Start of Supplied data

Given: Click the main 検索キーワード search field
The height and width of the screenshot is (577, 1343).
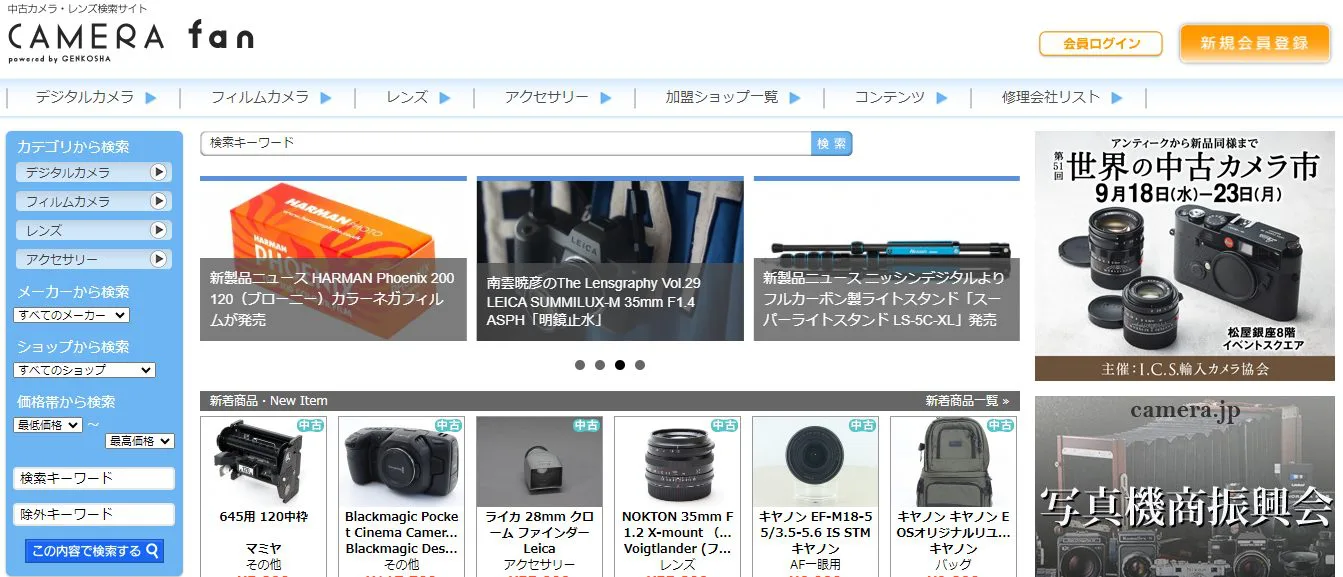Looking at the screenshot, I should [x=505, y=144].
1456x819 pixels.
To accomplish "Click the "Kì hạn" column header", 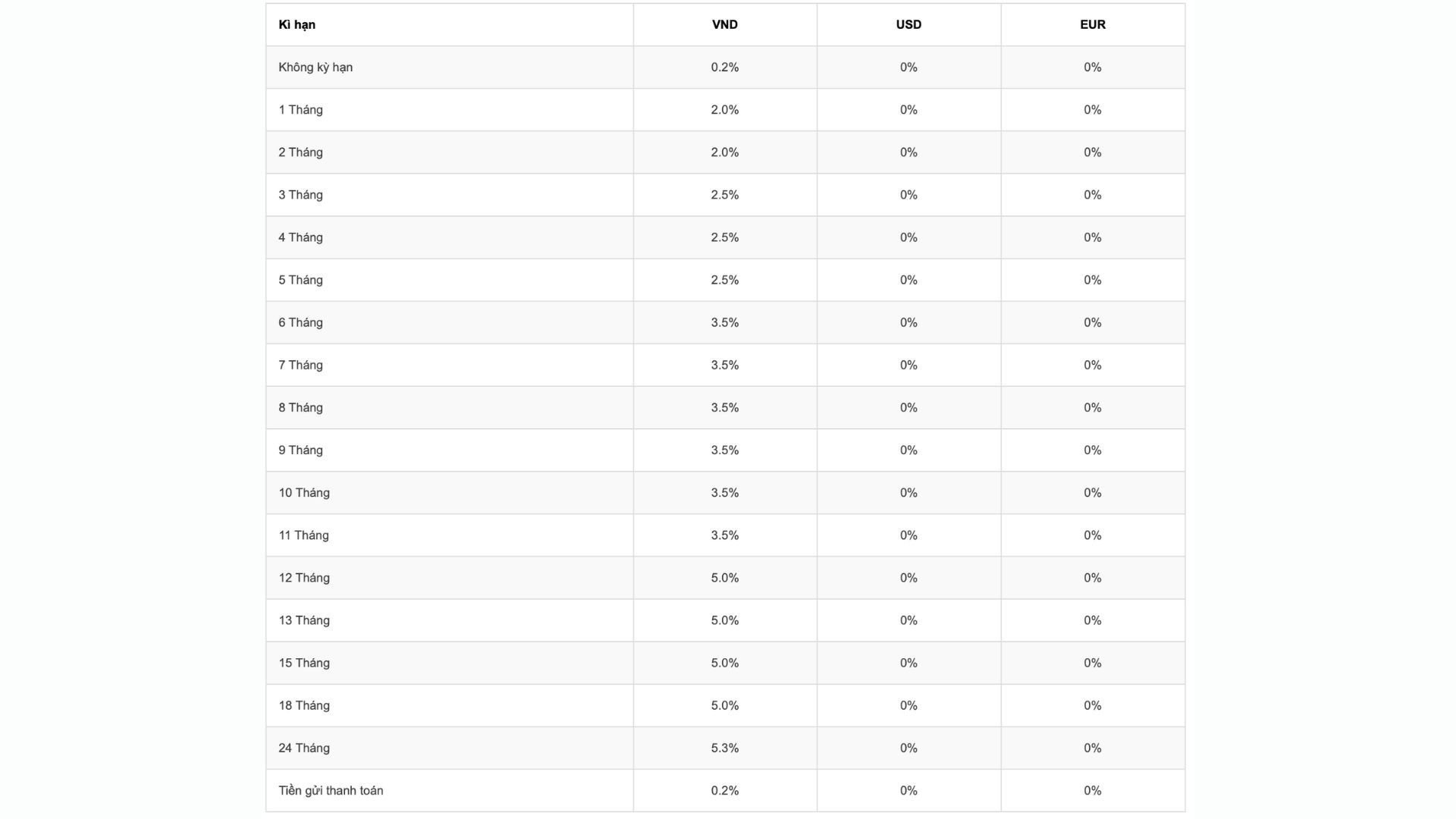I will 297,24.
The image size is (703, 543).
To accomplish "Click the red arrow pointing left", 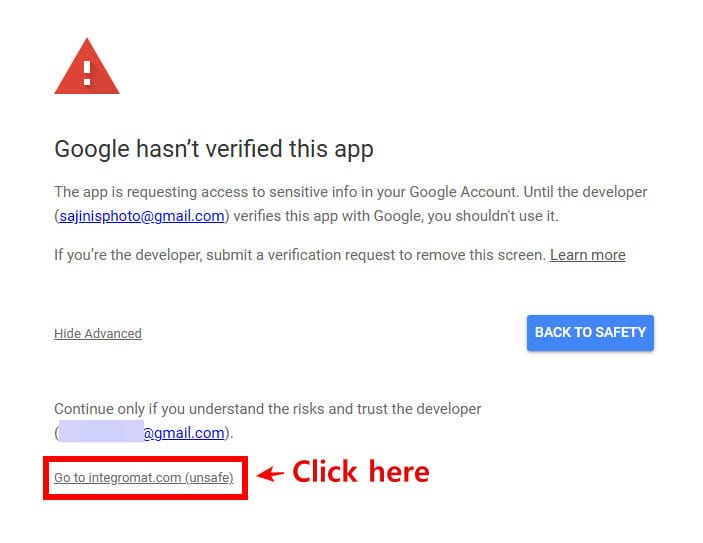I will coord(270,473).
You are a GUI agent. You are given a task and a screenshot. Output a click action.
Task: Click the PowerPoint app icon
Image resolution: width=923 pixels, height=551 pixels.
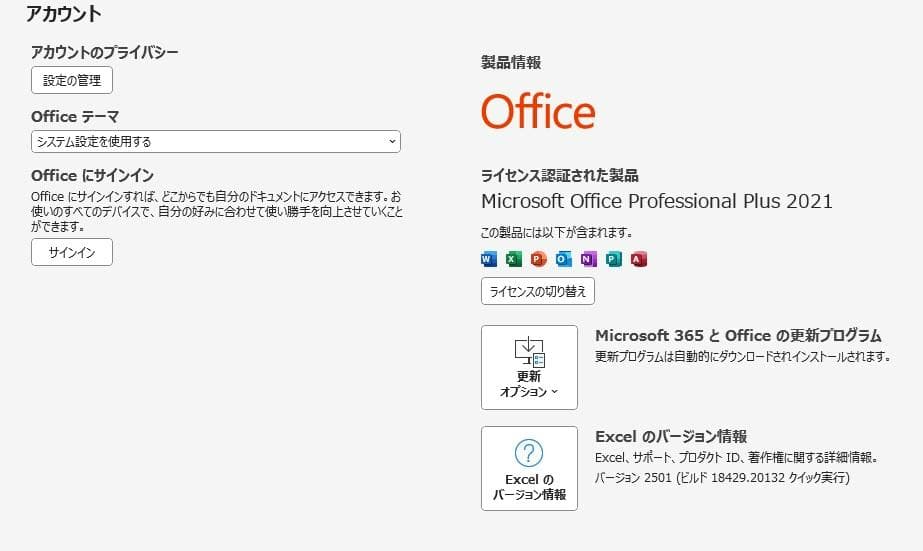(x=539, y=259)
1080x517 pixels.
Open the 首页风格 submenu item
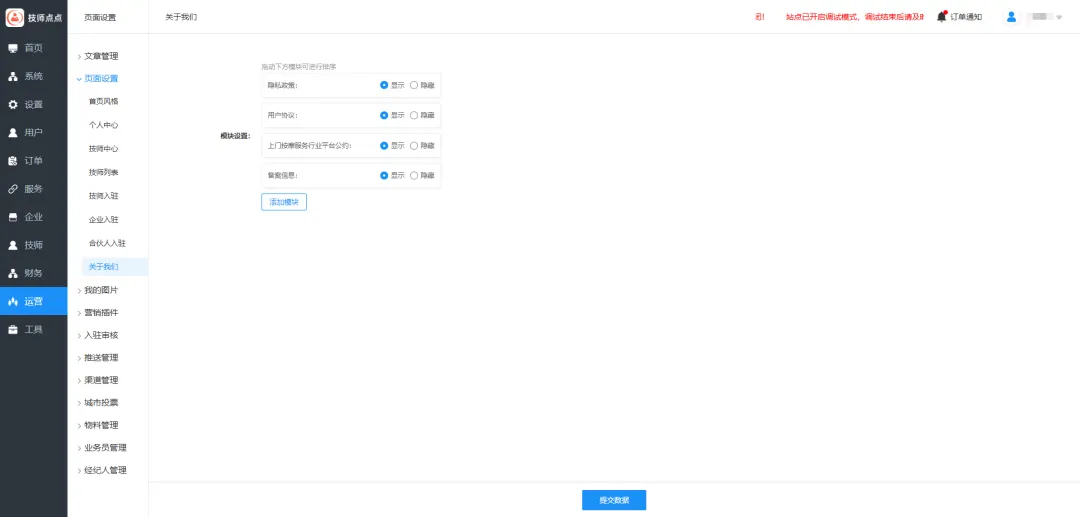coord(103,101)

End of Supplied data

What must be output is the exact run of lines from the one holding "Task: Click the PowerPoint app icon" through the end of the entries above, both ends included, minus the pictures.

Response to the exercise:
Task: Click the PowerPoint app icon
Image resolution: width=923 pixels, height=551 pixels.
(x=539, y=259)
1080x517 pixels.
Open the 首页风格 submenu item
coord(103,101)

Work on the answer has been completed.